What you are asked to do:
Look through the material below. Copy every line with the string "logo" in it.

========================================

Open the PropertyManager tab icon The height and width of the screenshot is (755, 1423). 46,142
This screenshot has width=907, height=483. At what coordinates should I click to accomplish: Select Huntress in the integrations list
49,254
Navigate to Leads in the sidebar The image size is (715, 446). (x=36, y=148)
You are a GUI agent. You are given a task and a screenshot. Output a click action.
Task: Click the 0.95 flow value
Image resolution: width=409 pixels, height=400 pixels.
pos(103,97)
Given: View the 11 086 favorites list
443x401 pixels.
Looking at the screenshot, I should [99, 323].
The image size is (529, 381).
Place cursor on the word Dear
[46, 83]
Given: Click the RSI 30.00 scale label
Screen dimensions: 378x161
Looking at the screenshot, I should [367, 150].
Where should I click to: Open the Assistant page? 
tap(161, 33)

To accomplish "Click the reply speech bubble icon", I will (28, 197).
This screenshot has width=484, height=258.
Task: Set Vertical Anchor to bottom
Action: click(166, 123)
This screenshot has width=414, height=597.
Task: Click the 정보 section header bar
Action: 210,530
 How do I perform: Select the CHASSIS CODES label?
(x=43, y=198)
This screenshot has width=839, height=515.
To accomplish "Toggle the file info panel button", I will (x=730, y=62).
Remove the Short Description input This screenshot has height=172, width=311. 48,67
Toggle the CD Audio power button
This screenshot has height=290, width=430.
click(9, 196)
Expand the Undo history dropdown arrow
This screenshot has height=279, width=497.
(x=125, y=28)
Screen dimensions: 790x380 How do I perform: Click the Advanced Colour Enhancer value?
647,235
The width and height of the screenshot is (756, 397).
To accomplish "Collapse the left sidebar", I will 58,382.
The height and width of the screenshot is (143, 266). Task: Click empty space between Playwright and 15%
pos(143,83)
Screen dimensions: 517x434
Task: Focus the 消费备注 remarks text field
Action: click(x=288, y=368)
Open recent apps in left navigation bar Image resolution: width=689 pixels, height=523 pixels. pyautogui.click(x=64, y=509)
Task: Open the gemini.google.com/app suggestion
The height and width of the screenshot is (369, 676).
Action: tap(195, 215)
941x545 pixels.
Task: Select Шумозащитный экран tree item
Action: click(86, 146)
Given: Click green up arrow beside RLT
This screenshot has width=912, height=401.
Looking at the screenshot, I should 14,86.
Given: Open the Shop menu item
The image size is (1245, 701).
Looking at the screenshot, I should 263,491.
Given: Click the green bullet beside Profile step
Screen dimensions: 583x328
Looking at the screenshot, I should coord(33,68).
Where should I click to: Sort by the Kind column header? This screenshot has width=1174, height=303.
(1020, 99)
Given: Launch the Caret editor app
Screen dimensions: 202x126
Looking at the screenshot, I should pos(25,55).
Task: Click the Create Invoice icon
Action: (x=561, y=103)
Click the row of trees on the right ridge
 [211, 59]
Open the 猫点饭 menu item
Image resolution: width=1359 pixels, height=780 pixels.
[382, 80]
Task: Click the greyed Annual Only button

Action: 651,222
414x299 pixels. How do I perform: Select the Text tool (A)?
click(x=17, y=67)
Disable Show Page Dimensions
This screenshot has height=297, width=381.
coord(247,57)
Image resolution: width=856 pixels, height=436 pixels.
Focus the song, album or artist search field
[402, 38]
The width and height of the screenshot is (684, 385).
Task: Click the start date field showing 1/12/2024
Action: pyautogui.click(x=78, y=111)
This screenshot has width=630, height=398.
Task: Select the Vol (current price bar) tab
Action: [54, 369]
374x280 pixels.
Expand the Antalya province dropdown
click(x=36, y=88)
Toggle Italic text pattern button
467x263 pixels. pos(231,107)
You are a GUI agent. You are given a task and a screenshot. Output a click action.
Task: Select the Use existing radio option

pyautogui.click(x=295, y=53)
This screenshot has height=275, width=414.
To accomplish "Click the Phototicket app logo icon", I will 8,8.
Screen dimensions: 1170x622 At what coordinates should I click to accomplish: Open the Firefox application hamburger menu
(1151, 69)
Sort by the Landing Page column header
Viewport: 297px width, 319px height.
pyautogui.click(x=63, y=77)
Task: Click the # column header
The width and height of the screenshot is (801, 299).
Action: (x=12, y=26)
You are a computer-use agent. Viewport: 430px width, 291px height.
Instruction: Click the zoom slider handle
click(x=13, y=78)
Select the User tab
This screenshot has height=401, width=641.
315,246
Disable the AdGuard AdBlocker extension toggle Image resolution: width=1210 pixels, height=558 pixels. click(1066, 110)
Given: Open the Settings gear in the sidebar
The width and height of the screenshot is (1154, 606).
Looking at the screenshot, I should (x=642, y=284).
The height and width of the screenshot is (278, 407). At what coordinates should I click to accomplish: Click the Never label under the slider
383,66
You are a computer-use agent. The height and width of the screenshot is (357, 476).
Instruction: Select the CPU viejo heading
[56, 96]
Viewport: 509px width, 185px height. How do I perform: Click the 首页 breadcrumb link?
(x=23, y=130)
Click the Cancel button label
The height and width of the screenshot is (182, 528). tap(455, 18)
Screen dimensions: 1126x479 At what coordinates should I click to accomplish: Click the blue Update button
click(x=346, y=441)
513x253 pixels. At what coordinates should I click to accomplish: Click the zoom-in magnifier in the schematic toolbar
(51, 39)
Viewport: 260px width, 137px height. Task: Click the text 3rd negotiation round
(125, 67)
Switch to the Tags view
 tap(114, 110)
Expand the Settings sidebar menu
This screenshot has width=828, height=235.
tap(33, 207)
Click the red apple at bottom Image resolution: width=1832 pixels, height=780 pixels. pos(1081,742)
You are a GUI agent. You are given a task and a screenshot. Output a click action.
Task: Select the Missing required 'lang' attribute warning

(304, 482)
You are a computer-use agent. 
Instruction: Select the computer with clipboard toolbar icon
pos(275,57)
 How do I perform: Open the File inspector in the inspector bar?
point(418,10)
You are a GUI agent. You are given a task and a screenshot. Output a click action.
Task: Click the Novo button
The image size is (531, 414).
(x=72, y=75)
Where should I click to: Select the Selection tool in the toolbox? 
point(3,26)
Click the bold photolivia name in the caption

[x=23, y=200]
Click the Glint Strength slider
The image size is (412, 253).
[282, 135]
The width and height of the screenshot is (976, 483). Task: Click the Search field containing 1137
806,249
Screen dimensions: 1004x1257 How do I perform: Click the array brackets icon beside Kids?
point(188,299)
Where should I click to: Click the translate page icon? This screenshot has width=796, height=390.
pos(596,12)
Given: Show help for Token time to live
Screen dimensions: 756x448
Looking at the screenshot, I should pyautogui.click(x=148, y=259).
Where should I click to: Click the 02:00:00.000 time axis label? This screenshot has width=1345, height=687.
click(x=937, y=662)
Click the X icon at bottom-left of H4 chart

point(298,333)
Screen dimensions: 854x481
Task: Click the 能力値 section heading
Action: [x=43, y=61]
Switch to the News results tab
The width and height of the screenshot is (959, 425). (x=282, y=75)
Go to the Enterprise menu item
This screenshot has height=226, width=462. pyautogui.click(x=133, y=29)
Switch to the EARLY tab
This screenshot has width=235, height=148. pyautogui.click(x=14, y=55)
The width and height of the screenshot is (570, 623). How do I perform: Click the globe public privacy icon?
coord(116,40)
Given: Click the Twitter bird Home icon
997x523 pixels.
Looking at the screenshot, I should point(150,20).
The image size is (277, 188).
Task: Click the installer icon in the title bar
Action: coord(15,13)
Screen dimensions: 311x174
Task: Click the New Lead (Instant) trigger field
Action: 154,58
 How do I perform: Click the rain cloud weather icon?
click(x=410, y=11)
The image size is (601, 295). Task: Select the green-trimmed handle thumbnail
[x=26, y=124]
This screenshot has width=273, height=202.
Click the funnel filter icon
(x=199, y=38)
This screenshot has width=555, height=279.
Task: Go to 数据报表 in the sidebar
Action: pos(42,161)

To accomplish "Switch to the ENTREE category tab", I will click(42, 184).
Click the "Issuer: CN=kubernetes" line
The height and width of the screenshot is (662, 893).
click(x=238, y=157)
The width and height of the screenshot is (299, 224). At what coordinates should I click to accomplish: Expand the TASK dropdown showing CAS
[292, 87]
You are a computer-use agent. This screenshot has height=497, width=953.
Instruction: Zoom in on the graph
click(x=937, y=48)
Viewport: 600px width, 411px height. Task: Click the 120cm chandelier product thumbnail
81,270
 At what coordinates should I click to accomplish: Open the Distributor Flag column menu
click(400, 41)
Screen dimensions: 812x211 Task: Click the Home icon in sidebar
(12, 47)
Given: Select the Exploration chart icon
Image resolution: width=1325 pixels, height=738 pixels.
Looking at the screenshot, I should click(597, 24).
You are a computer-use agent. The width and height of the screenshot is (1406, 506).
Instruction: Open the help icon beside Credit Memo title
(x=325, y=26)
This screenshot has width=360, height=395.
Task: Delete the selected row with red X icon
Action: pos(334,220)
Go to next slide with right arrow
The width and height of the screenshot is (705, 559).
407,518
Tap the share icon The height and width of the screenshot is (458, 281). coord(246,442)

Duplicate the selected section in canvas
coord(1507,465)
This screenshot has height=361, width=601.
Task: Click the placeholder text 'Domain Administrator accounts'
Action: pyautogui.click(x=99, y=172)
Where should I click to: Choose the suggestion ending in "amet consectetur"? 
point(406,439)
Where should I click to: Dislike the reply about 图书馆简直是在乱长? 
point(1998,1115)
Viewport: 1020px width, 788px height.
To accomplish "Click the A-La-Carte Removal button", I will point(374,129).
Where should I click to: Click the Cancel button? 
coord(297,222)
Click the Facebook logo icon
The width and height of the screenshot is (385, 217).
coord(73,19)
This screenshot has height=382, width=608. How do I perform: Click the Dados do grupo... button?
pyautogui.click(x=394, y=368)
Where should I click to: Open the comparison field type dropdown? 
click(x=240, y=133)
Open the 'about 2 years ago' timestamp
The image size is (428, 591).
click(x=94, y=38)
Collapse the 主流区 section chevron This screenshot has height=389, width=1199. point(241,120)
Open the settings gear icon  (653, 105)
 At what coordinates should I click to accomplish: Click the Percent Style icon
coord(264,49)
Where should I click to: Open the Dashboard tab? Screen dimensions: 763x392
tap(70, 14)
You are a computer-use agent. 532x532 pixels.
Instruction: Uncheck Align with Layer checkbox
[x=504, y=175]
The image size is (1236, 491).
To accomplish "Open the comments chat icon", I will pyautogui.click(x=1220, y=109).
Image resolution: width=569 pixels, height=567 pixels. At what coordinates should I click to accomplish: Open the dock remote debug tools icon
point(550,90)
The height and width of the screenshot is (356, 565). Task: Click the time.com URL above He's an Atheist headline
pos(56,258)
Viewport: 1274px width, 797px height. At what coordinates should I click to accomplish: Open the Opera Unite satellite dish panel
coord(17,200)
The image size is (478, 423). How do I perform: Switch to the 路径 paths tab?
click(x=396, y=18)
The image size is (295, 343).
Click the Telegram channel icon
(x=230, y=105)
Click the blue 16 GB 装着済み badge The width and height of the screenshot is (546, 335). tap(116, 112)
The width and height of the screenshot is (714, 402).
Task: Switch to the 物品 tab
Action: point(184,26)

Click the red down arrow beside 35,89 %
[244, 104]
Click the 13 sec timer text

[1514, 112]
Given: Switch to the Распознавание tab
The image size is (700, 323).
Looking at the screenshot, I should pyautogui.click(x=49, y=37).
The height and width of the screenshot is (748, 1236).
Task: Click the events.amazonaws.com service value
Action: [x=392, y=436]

========================================

Answer to the problem:
To accomplish "Click the Phototicket app logo icon", I will 8,8.
Click the Facebook logo icon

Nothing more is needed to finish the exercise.